La guerre va bouleverser les plans soviétiques. En 1940 la défaite de la France prive l’URSS de l’assistance de LIP. La Fabrique de Penza est privée de pièces et de machines. Elle en développera la production au point d’en fournir bientôt toutes les fabriques horlogères soviétiques.
Dans un premier temps, LIP a également vendu une grande quantité de mouvements T18 pour alimenter la nouvelle fabrique avant qu’elle ne soit en mesure de produire ses propres calibres.
L’accord permet à l’URSS d’obtenir une technologie horlogère moderne et fiable, et Lip a obtenu l’argent nécessaire pour surmonter les problèmes financiers causés par son expansion rapide.
LIP va alors aider les soviétiques à concevoir et produire trois modèles:
Le « Zvezda » (à partir de son modèle T18 – « T » pour « tonneau ») pour la Fabrique de Montres de Penza
Le ЧK-6 (à partir de son modèle R43 – « R » pour « ronde ») pour la Fabrique Maslenikov (ZIM)
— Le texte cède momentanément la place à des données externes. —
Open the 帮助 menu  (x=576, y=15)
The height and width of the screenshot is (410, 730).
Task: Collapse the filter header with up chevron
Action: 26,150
Le K-26 (à partir de son calibre R26 à l’origine pour la Fabrique Maslenikov, mais ce mouvement ne sera produit qu’après guerre: ce sera celui des « Pobeda ».
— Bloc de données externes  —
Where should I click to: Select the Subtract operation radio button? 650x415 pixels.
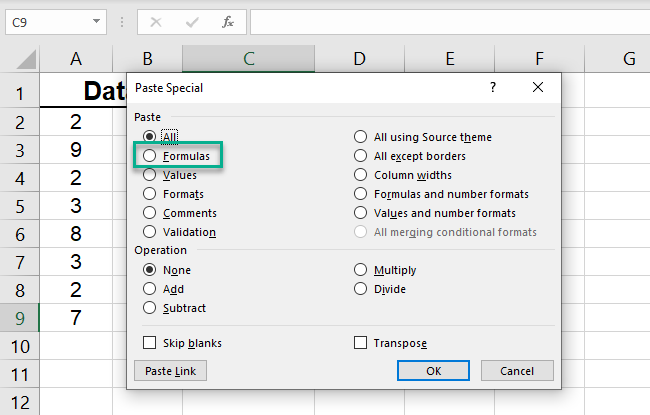point(150,308)
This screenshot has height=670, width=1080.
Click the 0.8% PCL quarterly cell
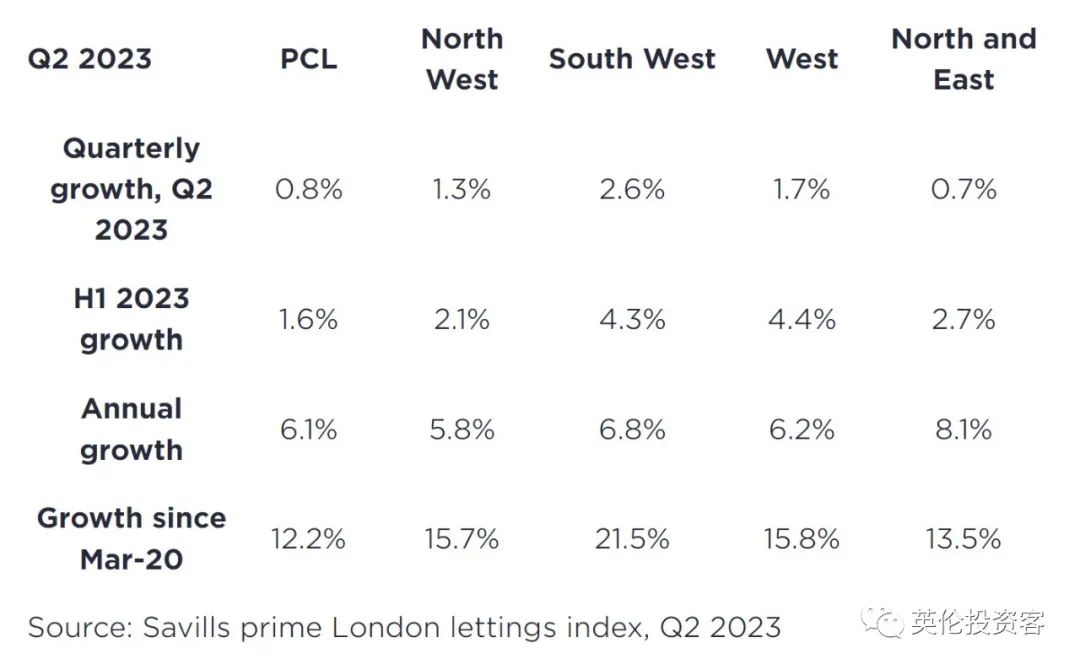point(308,189)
Quelques mots sur André Donat (1908-1976) qui joue donc un rôle clé dans la coopération horlogère de LIP avec l’URSS.
André Donat a fait carrière avant-guerre chez LIP où il est directeur technique de LIP. En 1931, il avait produit un mémoire intitulé Système de numérotation des spiraux : il reçut pour cela le prix de la Société Suisse de Chronométrie. De cette étude devait naître un système de numérotation universellement appliqué. Il conçoit, on l’a vu, en 1933, le mécanisme T18 et c’est donc lui qui s’occupera de l’aspect technique du contrat de LIP avec les Soviétiques.
En 1940, le régime de Vichy crée à Besançon du Comité d’organisation de l’industrie de la montre (COMONTRE) et du comité d’organisation de l’industrie horlogère (COHOR). André Donat devient le directeur adjoint du COMONTRE. En 1945, ces deux organismes fusionnent afin de créer le CEntre TEchnique de l’industrie HORlogère et André Donat en devient directeur. Cette promotion peut être liée à l’épuration. En effet, plusieurs responsables de l’horlogerie française seront condamnés pour collaboration, mais Donat est au-dessus de tout soupçon, à tel point qu’il plaide pour la défense du directeur de l’Ecole Nationale d’Horlogerie (ce qui n’empêchera pas ce dernier d’être condamné). En 1946, il rédige, à la demande des autorités, un rapport de 10 pages sur l’état de l’industrie horlogère française, ce document remarquable est une véritable photographie de la situation après la seconde guerre mondiale. André Donat restera directeur du CETEHOR jusqu’en 1971; puis il en deviendra le président jusqu’à sa mort en 1973.